Title:Strong counterexamples to Mubayi's supersaturation conjecture in every uniformity

Abstract:The supersaturation problem asks, for a fixed $r$-graph $\mathcal F$, for the minimum number of copies of $\mathcal F$ in an $n$-vertex $r$-graph with $\ex(n,\mathcal F)+q$ edges. Mubayi conjectured a local form of supersaturation under a stability hypothesis: if $\mathcal F$ is non-$r$-partite and stable, meaning roughly that the extremal $\mathcal F$-free construction is unique and all near-extremal $\mathcal F$-free $r$-graphs are close to it, then this minimum should be at least $q c(n,\mathcal F)$, where $c(n,\mathcal F)$ is the minimum number of copies created by adding one edge to the extremal $\mathcal F$-free $r$-graph.

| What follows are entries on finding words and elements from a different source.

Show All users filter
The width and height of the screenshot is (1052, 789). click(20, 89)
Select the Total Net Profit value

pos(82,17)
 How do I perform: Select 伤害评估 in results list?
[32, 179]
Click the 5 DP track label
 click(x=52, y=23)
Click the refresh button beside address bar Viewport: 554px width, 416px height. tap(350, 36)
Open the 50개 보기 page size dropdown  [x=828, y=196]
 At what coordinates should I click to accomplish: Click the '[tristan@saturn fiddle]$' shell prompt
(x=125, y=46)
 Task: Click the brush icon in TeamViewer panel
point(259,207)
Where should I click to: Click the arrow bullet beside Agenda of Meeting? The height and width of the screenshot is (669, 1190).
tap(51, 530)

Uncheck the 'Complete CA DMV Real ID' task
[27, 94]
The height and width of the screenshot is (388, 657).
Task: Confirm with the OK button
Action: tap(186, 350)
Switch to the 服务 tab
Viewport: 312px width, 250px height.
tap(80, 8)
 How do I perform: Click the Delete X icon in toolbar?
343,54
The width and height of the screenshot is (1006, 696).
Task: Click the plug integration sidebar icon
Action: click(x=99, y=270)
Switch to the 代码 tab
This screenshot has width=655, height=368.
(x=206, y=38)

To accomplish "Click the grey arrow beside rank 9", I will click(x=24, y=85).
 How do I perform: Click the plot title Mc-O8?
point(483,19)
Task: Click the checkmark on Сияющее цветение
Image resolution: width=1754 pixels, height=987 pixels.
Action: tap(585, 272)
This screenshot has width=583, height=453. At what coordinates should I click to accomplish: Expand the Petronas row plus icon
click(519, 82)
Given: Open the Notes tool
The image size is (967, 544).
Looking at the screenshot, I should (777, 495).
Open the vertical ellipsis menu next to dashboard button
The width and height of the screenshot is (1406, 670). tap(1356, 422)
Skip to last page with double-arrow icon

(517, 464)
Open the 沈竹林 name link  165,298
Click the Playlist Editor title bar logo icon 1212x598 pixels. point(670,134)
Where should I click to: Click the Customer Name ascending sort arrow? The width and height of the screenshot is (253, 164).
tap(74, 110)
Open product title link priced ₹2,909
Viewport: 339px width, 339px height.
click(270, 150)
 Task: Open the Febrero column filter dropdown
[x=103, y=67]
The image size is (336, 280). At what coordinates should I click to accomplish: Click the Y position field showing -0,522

We disprove this conjectured local lower bound in every uniformity. For every $r\ge2$ and every $K>1$, we construct a stable $r$-graph $\mathcal F$ such that, for all sufficiently large $n$ and every $1\le q\le \delta n$, there is an $n$-vertex $r$-graph with $\ex(n,\mathcal F)+q$ edges and at most $K^{-1}q c(n,\mathcal F)$ copies of $\mathcal F$. Thus the conjectured lower bound can already fail at $q=1$, and the failure can be by an arbitrarily large constant factor in every uniformity.